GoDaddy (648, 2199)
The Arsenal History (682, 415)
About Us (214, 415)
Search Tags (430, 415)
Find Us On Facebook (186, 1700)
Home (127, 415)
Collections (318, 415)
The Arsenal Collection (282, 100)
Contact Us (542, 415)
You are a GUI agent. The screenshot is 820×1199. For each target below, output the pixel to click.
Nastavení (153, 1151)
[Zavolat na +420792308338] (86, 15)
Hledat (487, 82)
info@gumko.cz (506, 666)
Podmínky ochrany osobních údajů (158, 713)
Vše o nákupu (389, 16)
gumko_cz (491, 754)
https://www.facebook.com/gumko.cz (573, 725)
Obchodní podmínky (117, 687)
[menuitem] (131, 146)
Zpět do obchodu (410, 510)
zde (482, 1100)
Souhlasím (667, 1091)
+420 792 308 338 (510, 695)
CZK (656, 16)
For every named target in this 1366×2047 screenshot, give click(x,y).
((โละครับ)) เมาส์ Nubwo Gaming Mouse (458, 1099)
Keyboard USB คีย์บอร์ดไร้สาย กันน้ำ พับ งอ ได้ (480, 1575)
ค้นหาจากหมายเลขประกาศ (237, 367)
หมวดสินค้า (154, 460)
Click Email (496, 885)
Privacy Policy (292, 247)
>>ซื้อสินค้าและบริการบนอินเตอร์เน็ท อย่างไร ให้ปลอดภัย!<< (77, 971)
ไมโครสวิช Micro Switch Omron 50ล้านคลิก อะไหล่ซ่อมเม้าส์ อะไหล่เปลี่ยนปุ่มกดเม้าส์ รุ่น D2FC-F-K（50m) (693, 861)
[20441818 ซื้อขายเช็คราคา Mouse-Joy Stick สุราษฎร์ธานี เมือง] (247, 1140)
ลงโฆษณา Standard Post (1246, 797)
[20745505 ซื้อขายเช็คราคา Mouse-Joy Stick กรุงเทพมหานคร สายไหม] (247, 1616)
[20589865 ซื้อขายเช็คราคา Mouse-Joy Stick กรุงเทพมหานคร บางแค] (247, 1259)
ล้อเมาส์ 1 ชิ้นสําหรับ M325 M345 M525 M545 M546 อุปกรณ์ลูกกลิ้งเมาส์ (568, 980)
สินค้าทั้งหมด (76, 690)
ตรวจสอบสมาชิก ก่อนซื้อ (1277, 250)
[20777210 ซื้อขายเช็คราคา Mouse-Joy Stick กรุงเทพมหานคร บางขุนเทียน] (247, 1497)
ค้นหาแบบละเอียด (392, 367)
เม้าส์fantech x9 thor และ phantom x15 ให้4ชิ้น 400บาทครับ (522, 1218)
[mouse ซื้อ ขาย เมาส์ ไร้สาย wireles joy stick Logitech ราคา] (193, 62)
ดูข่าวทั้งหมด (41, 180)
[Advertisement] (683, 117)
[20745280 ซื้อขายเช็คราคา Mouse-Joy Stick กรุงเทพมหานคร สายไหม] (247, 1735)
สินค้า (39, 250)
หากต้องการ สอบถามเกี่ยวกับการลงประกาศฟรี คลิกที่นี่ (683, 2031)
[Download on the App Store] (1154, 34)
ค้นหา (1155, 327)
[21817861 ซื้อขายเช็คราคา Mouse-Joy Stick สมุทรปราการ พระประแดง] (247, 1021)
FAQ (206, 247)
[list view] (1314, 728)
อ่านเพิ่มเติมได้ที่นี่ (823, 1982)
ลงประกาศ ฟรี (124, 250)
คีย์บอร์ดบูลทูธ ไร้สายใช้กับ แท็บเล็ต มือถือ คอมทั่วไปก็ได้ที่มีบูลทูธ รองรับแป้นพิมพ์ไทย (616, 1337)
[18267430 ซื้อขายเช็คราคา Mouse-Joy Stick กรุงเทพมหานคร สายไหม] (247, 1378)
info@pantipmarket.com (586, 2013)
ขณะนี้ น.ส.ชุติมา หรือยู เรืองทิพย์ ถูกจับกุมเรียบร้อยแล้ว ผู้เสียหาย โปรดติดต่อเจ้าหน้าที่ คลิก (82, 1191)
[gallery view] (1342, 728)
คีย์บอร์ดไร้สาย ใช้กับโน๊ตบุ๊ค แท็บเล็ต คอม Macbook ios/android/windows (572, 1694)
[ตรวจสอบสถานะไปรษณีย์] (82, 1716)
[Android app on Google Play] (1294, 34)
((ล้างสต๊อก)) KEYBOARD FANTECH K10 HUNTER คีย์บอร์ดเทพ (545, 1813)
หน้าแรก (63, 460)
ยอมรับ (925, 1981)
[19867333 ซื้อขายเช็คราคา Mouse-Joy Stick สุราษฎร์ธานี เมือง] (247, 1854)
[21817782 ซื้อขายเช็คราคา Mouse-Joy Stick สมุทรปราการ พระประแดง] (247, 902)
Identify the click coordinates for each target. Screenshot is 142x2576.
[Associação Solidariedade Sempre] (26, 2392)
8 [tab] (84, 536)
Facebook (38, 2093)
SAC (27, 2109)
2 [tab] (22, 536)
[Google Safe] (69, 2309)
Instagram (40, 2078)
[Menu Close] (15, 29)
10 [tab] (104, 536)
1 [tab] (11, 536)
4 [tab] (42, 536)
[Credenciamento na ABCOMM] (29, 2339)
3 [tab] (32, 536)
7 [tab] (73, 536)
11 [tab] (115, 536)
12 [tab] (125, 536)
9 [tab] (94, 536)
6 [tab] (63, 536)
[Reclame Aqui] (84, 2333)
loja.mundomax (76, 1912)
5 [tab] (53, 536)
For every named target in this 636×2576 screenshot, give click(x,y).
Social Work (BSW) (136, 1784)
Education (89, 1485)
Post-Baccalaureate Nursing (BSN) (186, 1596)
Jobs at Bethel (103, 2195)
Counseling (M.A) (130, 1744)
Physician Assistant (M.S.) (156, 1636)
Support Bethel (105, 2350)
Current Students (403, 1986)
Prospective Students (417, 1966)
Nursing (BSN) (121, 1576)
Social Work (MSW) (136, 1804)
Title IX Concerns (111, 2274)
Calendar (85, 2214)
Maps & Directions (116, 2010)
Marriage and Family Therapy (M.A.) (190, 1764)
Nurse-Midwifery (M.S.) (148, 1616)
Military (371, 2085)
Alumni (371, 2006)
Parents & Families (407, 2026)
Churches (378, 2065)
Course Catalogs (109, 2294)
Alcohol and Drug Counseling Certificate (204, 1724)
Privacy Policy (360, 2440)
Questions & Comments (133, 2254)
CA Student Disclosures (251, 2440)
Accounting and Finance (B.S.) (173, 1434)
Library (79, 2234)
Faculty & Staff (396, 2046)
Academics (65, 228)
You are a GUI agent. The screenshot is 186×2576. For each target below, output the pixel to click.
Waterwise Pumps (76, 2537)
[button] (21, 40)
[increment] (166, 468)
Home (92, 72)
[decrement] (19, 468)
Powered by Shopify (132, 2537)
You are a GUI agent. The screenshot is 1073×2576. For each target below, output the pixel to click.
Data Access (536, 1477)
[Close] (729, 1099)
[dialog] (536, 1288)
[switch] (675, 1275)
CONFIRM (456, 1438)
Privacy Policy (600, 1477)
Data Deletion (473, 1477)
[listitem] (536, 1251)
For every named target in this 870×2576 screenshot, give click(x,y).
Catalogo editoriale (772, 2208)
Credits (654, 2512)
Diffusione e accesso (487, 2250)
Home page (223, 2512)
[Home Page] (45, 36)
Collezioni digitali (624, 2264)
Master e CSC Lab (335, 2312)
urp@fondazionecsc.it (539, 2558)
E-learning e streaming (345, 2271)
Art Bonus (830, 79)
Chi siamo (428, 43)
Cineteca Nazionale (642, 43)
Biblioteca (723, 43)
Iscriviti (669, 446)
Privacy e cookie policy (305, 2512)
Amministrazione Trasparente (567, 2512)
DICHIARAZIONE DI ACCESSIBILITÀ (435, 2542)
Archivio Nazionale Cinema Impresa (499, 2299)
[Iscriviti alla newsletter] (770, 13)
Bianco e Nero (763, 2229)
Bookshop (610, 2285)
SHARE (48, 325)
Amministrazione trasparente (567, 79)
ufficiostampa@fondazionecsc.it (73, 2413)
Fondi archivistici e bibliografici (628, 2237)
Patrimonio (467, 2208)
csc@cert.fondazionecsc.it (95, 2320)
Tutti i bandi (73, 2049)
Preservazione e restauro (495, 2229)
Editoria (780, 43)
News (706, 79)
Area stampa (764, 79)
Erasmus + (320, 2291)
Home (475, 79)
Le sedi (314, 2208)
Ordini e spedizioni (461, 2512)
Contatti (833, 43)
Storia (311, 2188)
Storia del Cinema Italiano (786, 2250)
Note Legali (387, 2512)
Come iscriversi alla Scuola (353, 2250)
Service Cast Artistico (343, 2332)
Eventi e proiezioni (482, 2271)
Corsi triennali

### About this task:
Look above for the line holding "You are a GUI agent. The screenshot is 1073×2576.". Print it and every line after it, exactly, through the line holding "Erasmus + (320, 2291)".

### Exercise answer:
You are a GUI agent. The screenshot is 1073×2576. For each target below, output the pixel to click.
Data Access (536, 1477)
[Close] (729, 1099)
[dialog] (536, 1288)
[switch] (675, 1275)
CONFIRM (456, 1438)
Privacy Policy (600, 1477)
Data Deletion (473, 1477)
[listitem] (536, 1251)
For every named target in this 870×2576 screenshot, give click(x,y).
Catalogo editoriale (772, 2208)
Credits (654, 2512)
Diffusione e accesso (487, 2250)
Home page (223, 2512)
[Home Page] (45, 36)
Collezioni digitali (624, 2264)
Master e CSC Lab (335, 2312)
urp@fondazionecsc.it (539, 2558)
E-learning e streaming (345, 2271)
Art Bonus (830, 79)
Chi siamo (428, 43)
Cineteca Nazionale (642, 43)
Biblioteca (723, 43)
Iscriviti (669, 446)
Privacy e cookie policy (305, 2512)
Amministrazione Trasparente (567, 2512)
DICHIARAZIONE DI ACCESSIBILITÀ (435, 2542)
Archivio Nazionale Cinema Impresa (499, 2299)
[Iscriviti alla newsletter] (770, 13)
Bianco e Nero (763, 2229)
Bookshop (610, 2285)
SHARE (48, 325)
Amministrazione trasparente (567, 79)
ufficiostampa@fondazionecsc.it (73, 2413)
Fondi archivistici e bibliografici (628, 2237)
Patrimonio (467, 2208)
csc@cert.fondazionecsc.it (95, 2320)
Tutti i bandi (73, 2049)
Preservazione e restauro (495, 2229)
Editoria (780, 43)
News (706, 79)
Area stampa (764, 79)
Erasmus + (320, 2291)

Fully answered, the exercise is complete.